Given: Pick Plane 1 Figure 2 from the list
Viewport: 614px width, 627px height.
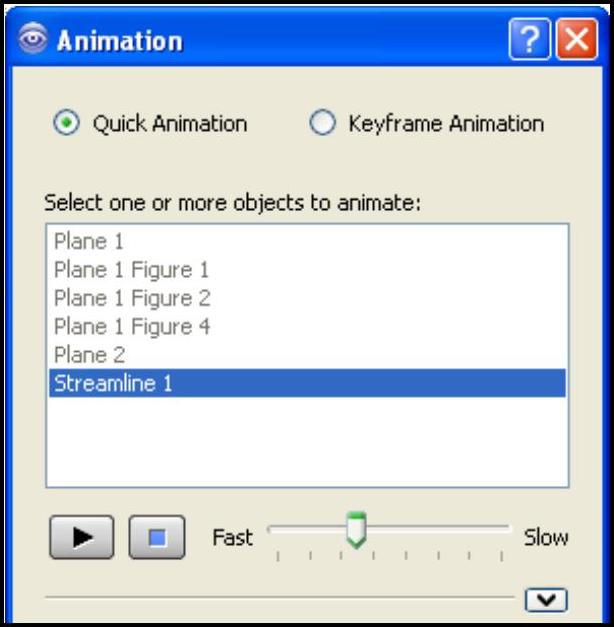Looking at the screenshot, I should point(131,298).
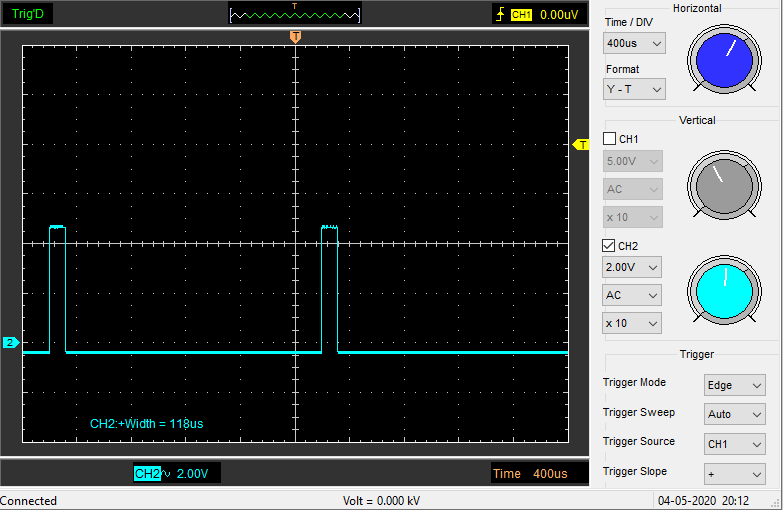783x510 pixels.
Task: Click the orange trigger position marker at top
Action: [295, 37]
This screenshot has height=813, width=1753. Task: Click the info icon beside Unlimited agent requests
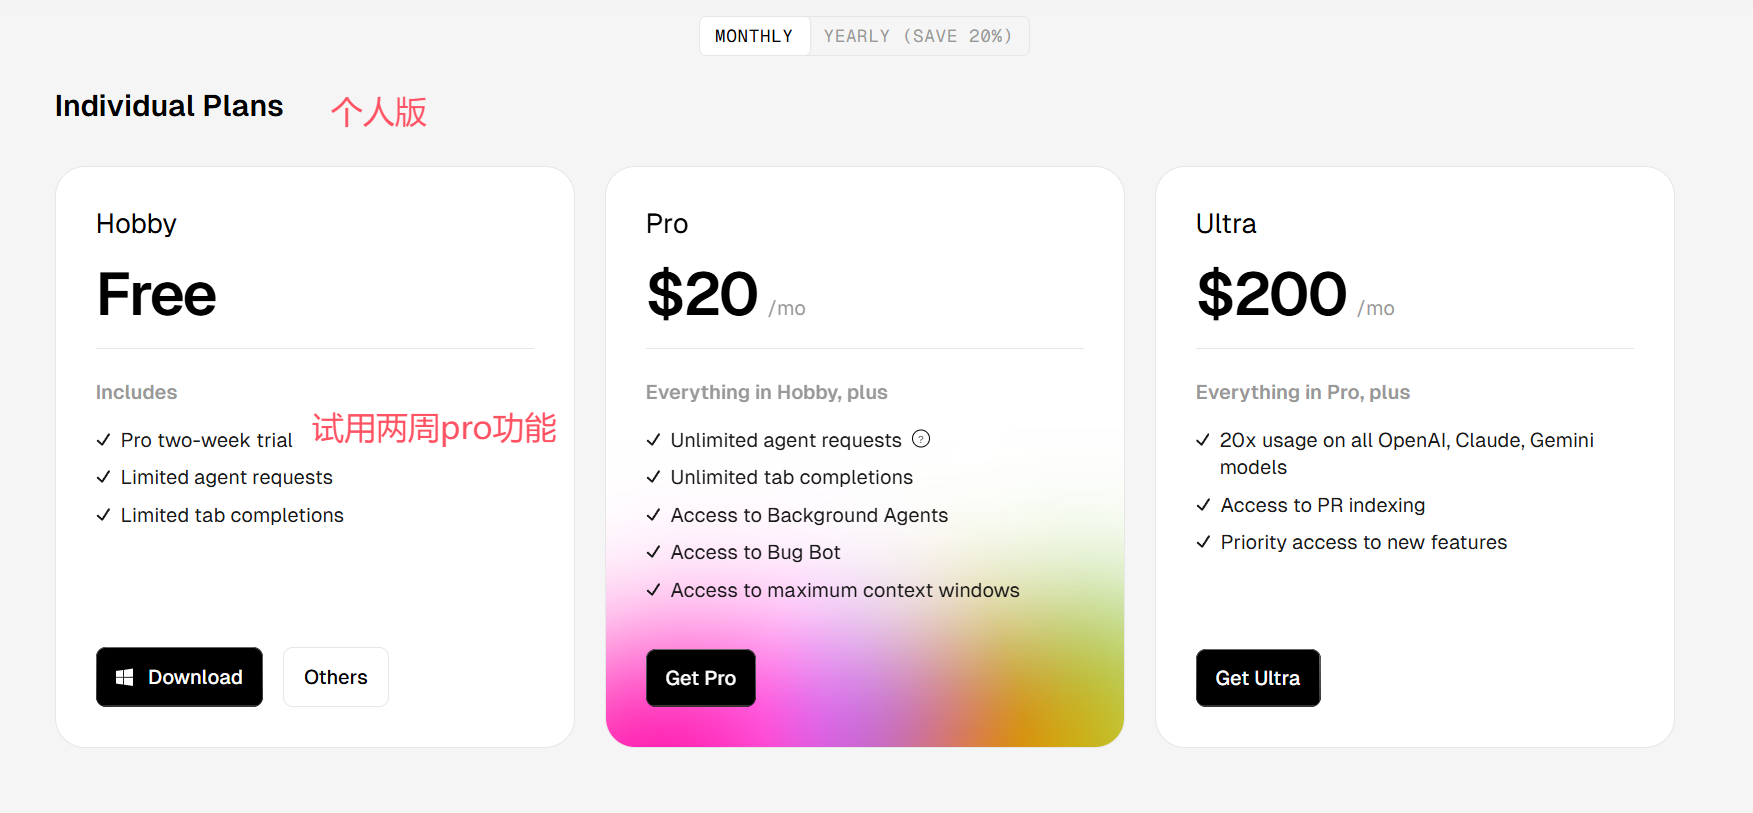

*Assigned task*:
Give the data above again, exactly and completely. No pictures go in.

*Response*:
Given: Pick Plane 1 Figure 2 from the list
Viewport: 614px width, 627px height.
Looking at the screenshot, I should point(131,298).
783x510 pixels.
Task: Click the orange trigger position marker at top
Action: [295, 37]
This screenshot has height=813, width=1753. Task: Click the info icon beside Unlimited agent requests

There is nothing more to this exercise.